Look, there can be no disputing that a face covering or mask will block certain particles from coming in or out of the mouth and nose.  Here is another study that finds that.  (Medrxiv Paper)   The researchers used a manakin and human subjects to determine the efficacy in blocking droplets with a surgical mask or cotton mask.  They found a 1000 fold drop in the number when using a mask.  They also noted that if there is aerosol transmission, and there almost certainly is, the efficacy of masks is overstated.  But the real point is, what difference does it make what the effect of a mask is on droplets if they don’t actually appear to reduce transmission and lower cases.  There is no evidence in the real world, either from countries or US states, that more mask wearing is associated with fewer cases.  Why is that?  Probably because of a combination of improper wear, not wearing them in the biggest locations for transmission, i.e., the household, touching the mask, seepage, and most importantly, just odds.  No mask is perfect and sooner or later, if you are around the virus enough, you are going to be infected.

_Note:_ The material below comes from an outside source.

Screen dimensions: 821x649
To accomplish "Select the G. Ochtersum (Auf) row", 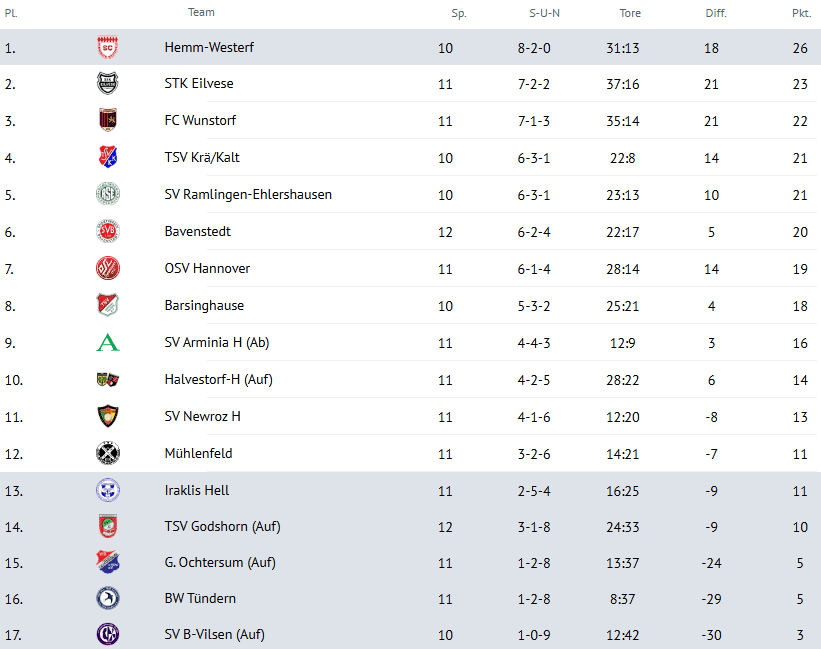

Here is an interesting paper about coronavirus on a fishing vessel with a crew of about 120 people.  (Medrxiv Paper)   Everyone was tested before the ship left port and three had been positive by antibody testing.  While at sea there was an outbreak, affecting about 80% of the crew.  None of the people with antibodies from prior infection developed any symptoms of re-infection, suggesting that the antibodies they had previously developed were in fact protective.